Results / According to the agency, the campaign reached 99% of the target audience through paid and earned media and was covered across every major Australian news network, resulting in more than 20 million impressions. The documentary aired multiple times on Channel 9 and in the first few weeks, Suncorp received enquiries from 13 leading industry and research stakeholders, four of Queensland’s largest city councils, and two national building companies interested in partnering with Suncorp to scale One House across the country.

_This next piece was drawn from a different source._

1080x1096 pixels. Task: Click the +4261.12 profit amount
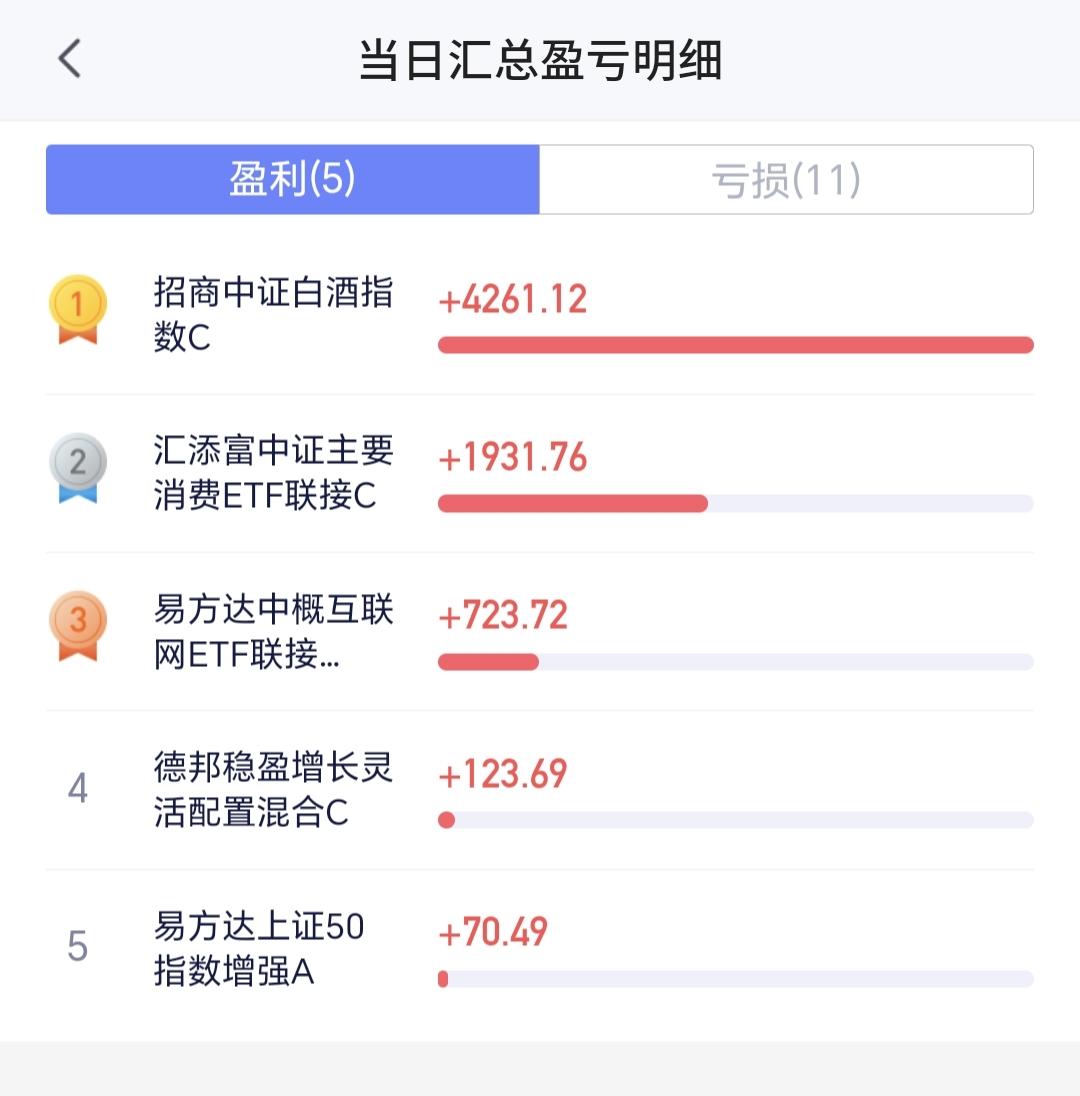pos(512,299)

Led by Suncorp, the Insurance Council of Australia has since launched Project Resilience, which aims to embed resilience into the National Construction Code by 2025. Several weeks after launch, the Federal Government announced a $600m resilience fund for new disaster preparation and mitigation programmes. In addition, Suncorp saw more than 110,000 unique visitors to the One House website, with a 3.7 minute average dwell time.

Contagious Insight 

A reframing game / As we know from speaking to NRMA Insurance (another leading Australian insurer) CMO Brent Smart, insurance is a low-interest category. ‘For most people, insurance is a chore, it’s not very interesting,’ he says. Since 80% of people pay each time their insurance policy comes up for renewal, only 20% of people are actively shopping the category. So rather than talking about product, features and price, insurance brands need to look for lateral ways to catch the attention of the 80%. Like NRMA, which has launched preventative safety campaigns such as First Saturday and Ramp Rater, Suncorp is taking a proactive, rather than reactive approach with One House to Save Many. The benefits go two ways: as Suncorp points out, 97% of disaster funding is spent on repairing and rebuilding, so there is an obvious need for greater preventative measures that limit damage in the first place. As an insurer, there is also an obvious incentive to limit the number of claims, which can be done by helping customers prepare and protect their homes and assets against adverse weather. One way to do this is to attempt to change people’s behaviour, as NRMA has often endeavoured to do – another is to directly influence infrastructure by delivering affordable, future-proof solutions such as the One House.

Crisis mode / We all know the risks presented by the climate crisis but for many Australians, those risks are a reality. In 2020, more than 134,000 Australian homes were damaged by extreme weather. For this reason, footage of wild storms and fires are not enough to ignite behaviour change; the campaign creative needed a shock factor. To achieve this, Suncorp has Australian families stand behind an observation window as a One House prototype is subjected to fire, water and wind, and a voiceover describes Australia’s relationship with extreme weather and reiterates the need for more resilient homes. The contrast between the stillness and warmth on one side of the window and the violence and wreckage on the other is striking and attention-grabbing – and a clear departure from category norms. There’s no bumbling fool dropping his keys and phone down a drain, this campaign gets to the heart of what families value: home. As well as pulling at viewers’ heartstrings, the One House campaign does a good job of positioning Suncorp as an innovator in the category. Not only is the brand warning its customers to prepare for the future, it’s also designed a real-life home that could protect them. The message drives positive brand associations and boils down to this: things aren’t going to get any less dangerous, but Suncorp has the solutions (and policies) to keep you, your family and your home safer in the future.